Instituições culturais do Rio de Janeiro preservam partituras raras que contam a história da música brasileira. Entre os acervos, encontram-se o original manuscrito do Hino Nacional, o registro de ‘Pelo Telefone’ e obras de compositores como Pixinguinha e Tom Jobim.
Os documentos, que incluem pautas de cinco linhas com símbolos musicais, atraem pesquisadores nacionais e estrangeiros. Muitos materiais estão disponíveis para consulta presencial mediante agendamento, enquanto outros foram digitalizados e estão acessíveis em acervos online.

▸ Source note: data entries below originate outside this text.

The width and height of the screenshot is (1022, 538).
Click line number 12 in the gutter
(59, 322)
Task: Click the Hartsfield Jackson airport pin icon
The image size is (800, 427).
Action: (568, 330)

Entre as relíquias guardadas, destacam-se o manuscrito do Hino Nacional, composto por Francisco Manuel da Silva, na Escola de Música da UFRJ. A Biblioteca Nacional abriga o original de “Pelo Telefone”, considerado o primeiro samba registrado. O Instituto Antônio Carlos Jobim possui a partitura manuscrita de “Garota de Ipanema”, acompanhada de um desenho da personagem.
Especialistas explicam que a concentração de material no Rio decorre da chegada da Família Real portuguesa em 1808 e de movimentos migratórios. Esse período impulsionou a introdução do sistema musical europeu e o desenvolvimento de ritmos próprios, como o choro, que fundiu influências europeias e africanas.